-- What to produce --
Rewrite the data below with every "Toggle" replaced by "Switch", keeping everything else unchanged.

-- Input material --
—————

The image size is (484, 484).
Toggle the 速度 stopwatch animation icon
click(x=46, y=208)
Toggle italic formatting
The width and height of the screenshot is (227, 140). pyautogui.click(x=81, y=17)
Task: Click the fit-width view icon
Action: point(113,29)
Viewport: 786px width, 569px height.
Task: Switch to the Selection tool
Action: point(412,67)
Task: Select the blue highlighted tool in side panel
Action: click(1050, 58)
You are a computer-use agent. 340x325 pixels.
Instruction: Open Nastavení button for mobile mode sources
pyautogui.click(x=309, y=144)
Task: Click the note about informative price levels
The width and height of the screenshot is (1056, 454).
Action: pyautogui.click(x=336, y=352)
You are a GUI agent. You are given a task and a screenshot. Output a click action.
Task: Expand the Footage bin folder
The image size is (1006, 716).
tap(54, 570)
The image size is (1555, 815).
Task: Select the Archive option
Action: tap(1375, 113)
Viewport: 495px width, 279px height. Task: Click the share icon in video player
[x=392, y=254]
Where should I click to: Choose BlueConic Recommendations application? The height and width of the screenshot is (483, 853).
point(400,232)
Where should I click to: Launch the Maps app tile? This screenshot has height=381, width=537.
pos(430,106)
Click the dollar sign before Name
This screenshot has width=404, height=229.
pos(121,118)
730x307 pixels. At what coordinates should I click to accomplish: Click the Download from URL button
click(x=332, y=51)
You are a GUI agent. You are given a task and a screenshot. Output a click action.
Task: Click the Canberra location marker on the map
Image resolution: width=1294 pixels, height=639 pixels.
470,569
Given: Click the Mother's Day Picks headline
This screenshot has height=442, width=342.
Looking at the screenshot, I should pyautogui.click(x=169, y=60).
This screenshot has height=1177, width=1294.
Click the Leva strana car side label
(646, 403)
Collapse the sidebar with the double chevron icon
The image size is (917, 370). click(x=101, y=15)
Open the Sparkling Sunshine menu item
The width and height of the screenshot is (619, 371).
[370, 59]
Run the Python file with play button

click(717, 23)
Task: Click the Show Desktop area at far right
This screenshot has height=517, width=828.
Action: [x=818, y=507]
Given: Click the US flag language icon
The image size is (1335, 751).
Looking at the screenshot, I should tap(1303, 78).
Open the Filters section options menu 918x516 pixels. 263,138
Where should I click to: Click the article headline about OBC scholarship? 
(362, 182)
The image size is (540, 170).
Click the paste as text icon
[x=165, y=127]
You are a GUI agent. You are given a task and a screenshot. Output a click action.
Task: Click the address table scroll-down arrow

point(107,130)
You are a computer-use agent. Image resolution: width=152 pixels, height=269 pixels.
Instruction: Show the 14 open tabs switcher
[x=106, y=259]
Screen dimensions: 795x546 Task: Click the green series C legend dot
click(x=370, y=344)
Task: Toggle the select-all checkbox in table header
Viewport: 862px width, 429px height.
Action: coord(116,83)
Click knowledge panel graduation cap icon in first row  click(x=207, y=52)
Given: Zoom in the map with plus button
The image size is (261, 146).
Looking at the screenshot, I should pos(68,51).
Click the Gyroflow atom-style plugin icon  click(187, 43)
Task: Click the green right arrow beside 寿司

—————

-- Output below --
The image size is (484, 484).
Switch the 速度 stopwatch animation icon
click(x=46, y=208)
Switch italic formatting
The width and height of the screenshot is (227, 140). pyautogui.click(x=81, y=17)
Task: Click the fit-width view icon
Action: point(113,29)
Viewport: 786px width, 569px height.
Task: Switch to the Selection tool
Action: point(412,67)
Task: Select the blue highlighted tool in side panel
Action: click(1050, 58)
You are a computer-use agent. 340x325 pixels.
Instruction: Open Nastavení button for mobile mode sources
pyautogui.click(x=309, y=144)
Task: Click the note about informative price levels
The width and height of the screenshot is (1056, 454).
Action: pyautogui.click(x=336, y=352)
You are a GUI agent. You are given a task and a screenshot. Output a click action.
Task: Expand the Footage bin folder
The image size is (1006, 716).
tap(54, 570)
The image size is (1555, 815).
Task: Select the Archive option
Action: tap(1375, 113)
Viewport: 495px width, 279px height. Task: Click the share icon in video player
[x=392, y=254]
Where should I click to: Choose BlueConic Recommendations application? The height and width of the screenshot is (483, 853).
point(400,232)
Where should I click to: Launch the Maps app tile? This screenshot has height=381, width=537.
pos(430,106)
Click the dollar sign before Name
This screenshot has width=404, height=229.
pos(121,118)
730x307 pixels. At what coordinates should I click to accomplish: Click the Download from URL button
click(x=332, y=51)
You are a GUI agent. You are given a task and a screenshot. Output a click action.
Task: Click the Canberra location marker on the map
Image resolution: width=1294 pixels, height=639 pixels.
470,569
Given: Click the Mother's Day Picks headline
This screenshot has height=442, width=342.
Looking at the screenshot, I should pyautogui.click(x=169, y=60).
This screenshot has height=1177, width=1294.
Click the Leva strana car side label
(646, 403)
Collapse the sidebar with the double chevron icon
The image size is (917, 370). click(x=101, y=15)
Open the Sparkling Sunshine menu item
The width and height of the screenshot is (619, 371).
[370, 59]
Run the Python file with play button

click(717, 23)
Task: Click the Show Desktop area at far right
This screenshot has height=517, width=828.
Action: [x=818, y=507]
Given: Click the US flag language icon
The image size is (1335, 751).
Looking at the screenshot, I should tap(1303, 78).
Open the Filters section options menu 918x516 pixels. 263,138
Where should I click to: Click the article headline about OBC scholarship? 
(362, 182)
The image size is (540, 170).
Click the paste as text icon
[x=165, y=127]
You are a GUI agent. You are given a task and a screenshot. Output a click action.
Task: Click the address table scroll-down arrow

point(107,130)
You are a computer-use agent. Image resolution: width=152 pixels, height=269 pixels.
Instruction: Show the 14 open tabs switcher
[x=106, y=259]
Screen dimensions: 795x546 Task: Click the green series C legend dot
click(x=370, y=344)
Task: Switch the select-all checkbox in table header
Viewport: 862px width, 429px height.
Action: coord(116,83)
Click knowledge panel graduation cap icon in first row  click(x=207, y=52)
Given: Zoom in the map with plus button
The image size is (261, 146).
Looking at the screenshot, I should pos(68,51).
Click the Gyroflow atom-style plugin icon  click(187, 43)
Task: Click the green right arrow beside 寿司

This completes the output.